SUMÁRIO: Introdução. A negação do jusnaturalismo na doutrina de Kelsen. Conclusão.
Resumo: O presente artigo objetiva realizar uma análise aprofundada na doutrina de Hans Kelsen, mais especificamente em seu ponto fundamental: a negativa, pelo mestre da existência do direito natural, bem como suas conseqüências na Ciência do Direito.
Palavras-chave: Jusnaturalismo. Direito positivo.
I – Introdução
II - A negação do jusnaturalismo na doutrina de Kelsen
O mestre vienense, em sua doutrina de mais de seis décadas, nega a vertente social do Direito, assumindo que este não é uma criação oriunda das relações sociais. Segundo Kelsen, o mundo jurídico não seria uma criação social. Desta forma, o mesmo acaba por afirmar que antes de existir o Direito positivo não havia relações entre os indivíduos com o fim de pacificação e regulamentação social, negando o Direito natural.
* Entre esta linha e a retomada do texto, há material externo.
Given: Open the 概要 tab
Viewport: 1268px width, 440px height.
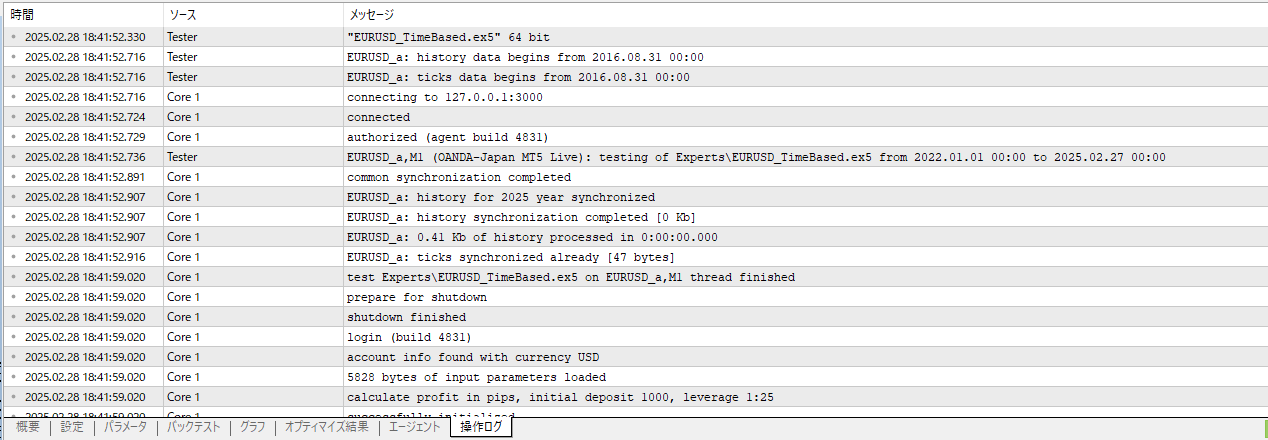Looking at the screenshot, I should click(x=28, y=427).
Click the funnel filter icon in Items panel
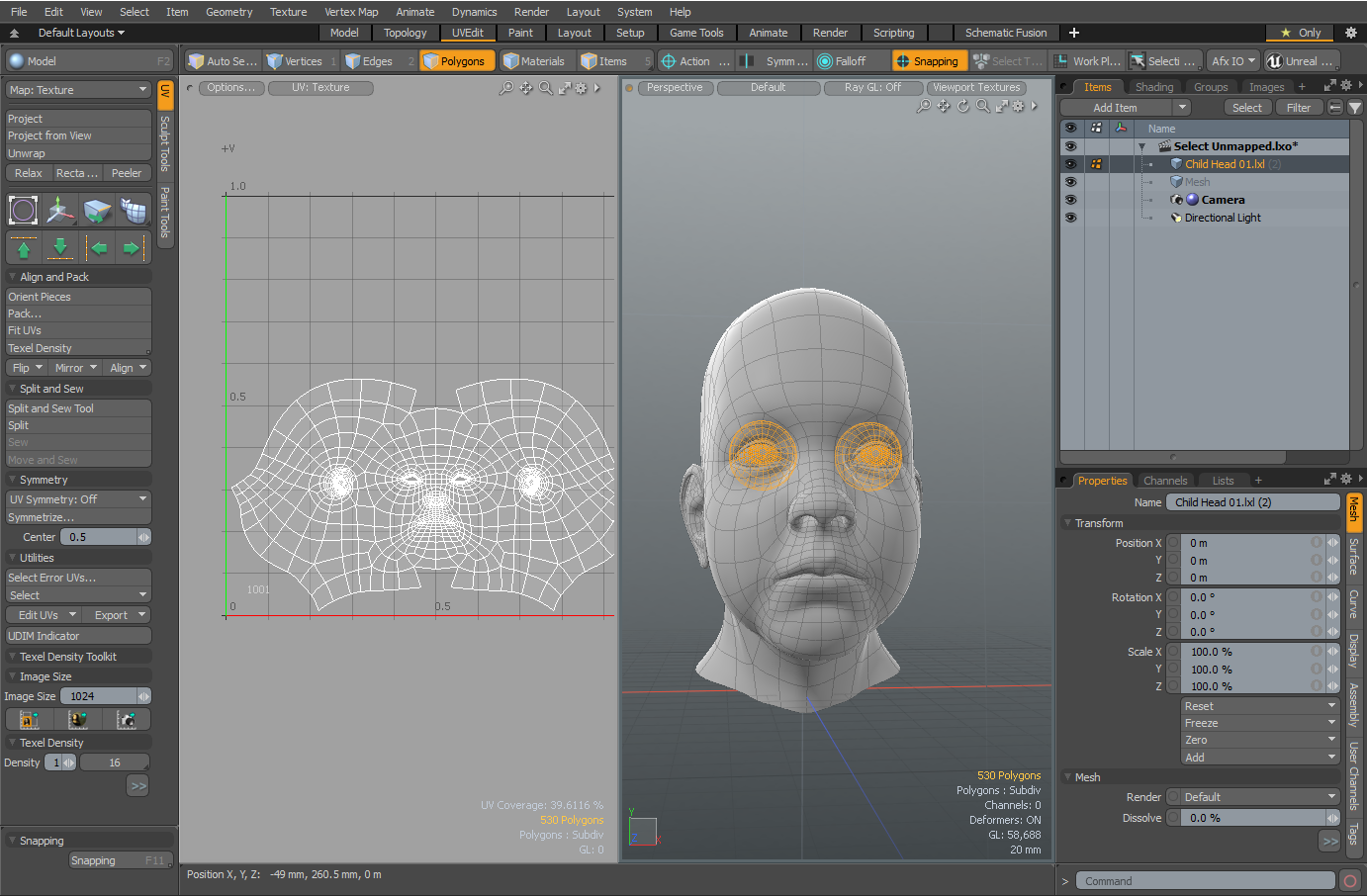Viewport: 1367px width, 896px height. [x=1355, y=108]
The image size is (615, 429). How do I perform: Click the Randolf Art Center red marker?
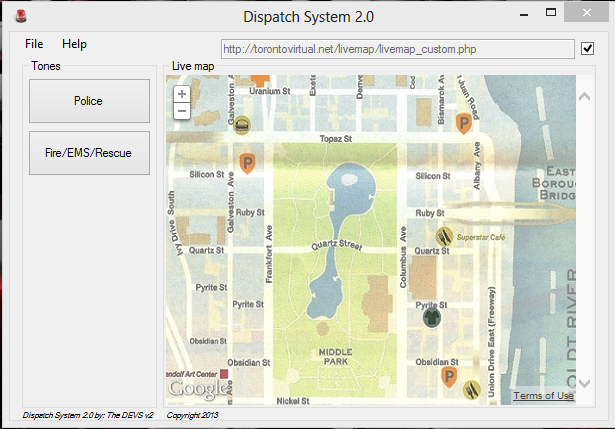[x=223, y=374]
Kelsen nega em sua “Teoria Pura do Direito” a valoração do Direito positivo, como se este não fosse uma Ciência Humana, tudo isto em nome da neutralidade objetiva que sempre buscou. Contudo, o mesmo, rendendo-se à verdade, acaba por afirmar que sua Norma Hipotética Fundamental era uma norma fictícia, o que acaba por destruir o pilar de sustentação daquilo que defendeu por mais de sessenta anos.
Consoante Arnaldo Vasconcelos:
“Todavia, afirmar meramente tratar-se de uma teoria do Direito positivo constitui, para Kelsen, um pleonasmo, porquanto para ele, ‘o Direito é sempre positivo.’ Ou, como sublinhara já no prefácio da 2ª edição dos ‘Problemas Fundamentais’: ‘Il fatto che la dottrina del diritto possa essere solo uma teoria de diritto positivo viene in generale presupposto come ovvio.’ Ficava descartado, de maneira decisiva, o chamado Direito natural. Estava firmada a opção, que Kelsen jamais renegaria: sua visão de mundo jurídico seria decisivamente positivista.
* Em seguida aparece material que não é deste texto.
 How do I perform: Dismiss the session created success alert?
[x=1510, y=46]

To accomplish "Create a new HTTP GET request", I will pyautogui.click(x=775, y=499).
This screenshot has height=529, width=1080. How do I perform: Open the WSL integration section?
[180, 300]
Para ele, positivista e realista. Entende Kelsen que um conceito implica o outro. Ficou isso claro ao declarar que sua teoria se limita à análise do Direito positivo como sendo a realidade jurídica. Mas,outra vez aqui, do Direito positivo segundo a visão positivista. Como se lê adiante, na mesma obra: ‘Nesse sentido, é uma teoria do Direito radicalmente realista, isto é, uma teoria do positivismo jurídico.’ Ser positivista é, pois, ser realista. A partir daí, torna-se difícil entender como se pretende realista uma Ciência que, a fim de preservar sua pureza, ‘deve ser distinguida (...) da Sociologia, ou cognição da realidade social.’ Um realismo fora da realidade social.
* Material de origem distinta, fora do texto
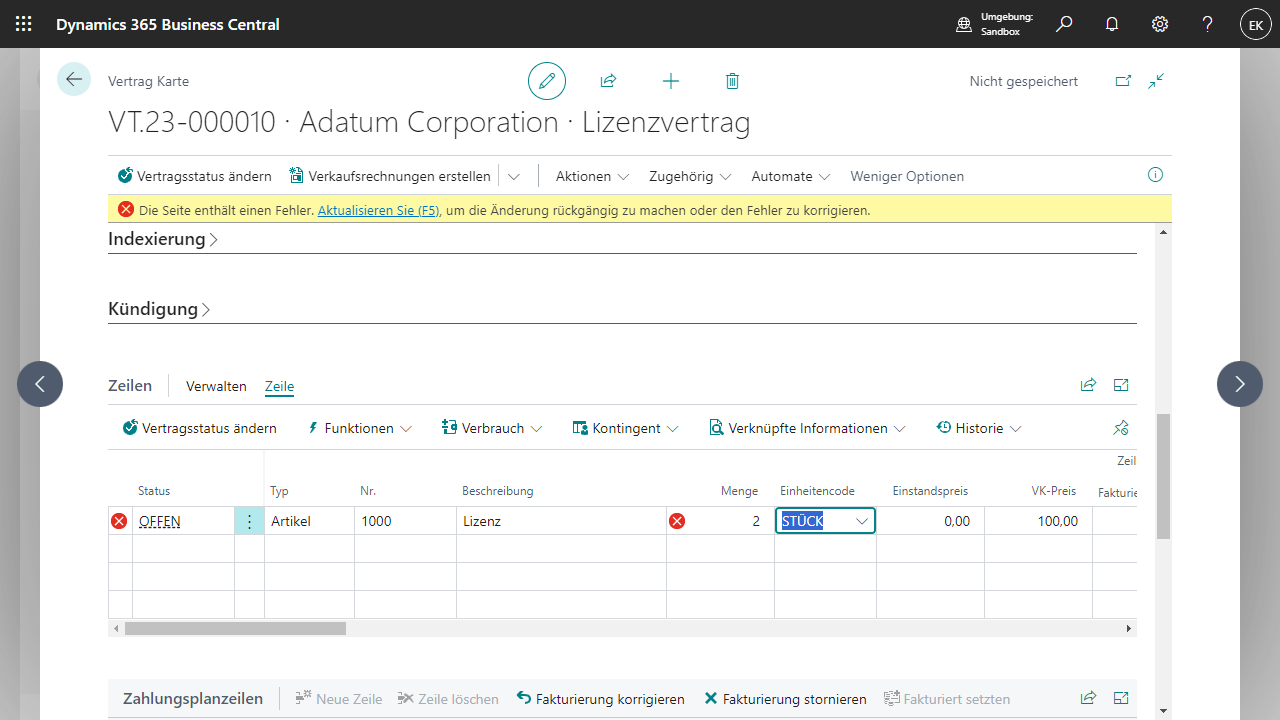Viewport: 1280px width, 720px height.
Task: Open the app launcher waffle icon
Action: pos(24,24)
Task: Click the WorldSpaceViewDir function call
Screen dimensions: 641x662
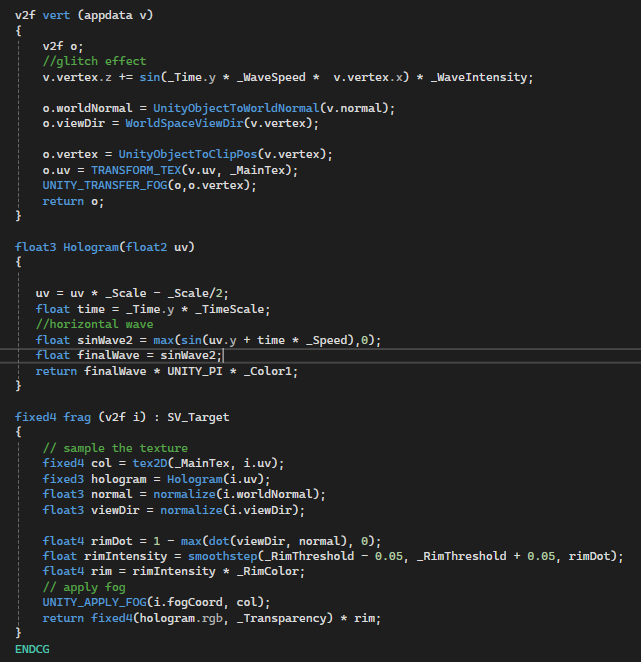Action: tap(185, 123)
Já se vê que a realidade, a que se refere Kelsen, não é a realidade existencial ou social, por sua condição natural de despurificadora do Direito. Trata-se, antes, da realidade de conhecimento ou teórica.
Kelsen afirma ser a teoria pura ‘radicalmente realista’, isto é, uma teoria do positivismo jurídico. Acrescenta: ‘Recusa-se a valorar o Direito positivo.’ E nega-se a fazê-lo em nome da neutralidade objetiva. Não via Kelsen que, assim agindo, estava apenas valorando o oposto do que desejava desvalorar, a saber, a neutralidade científica. No mundo dos valores, entidades bipolares, tudo passa justamente desse modo: a negação de um valor importa a afirmação do valor contrário.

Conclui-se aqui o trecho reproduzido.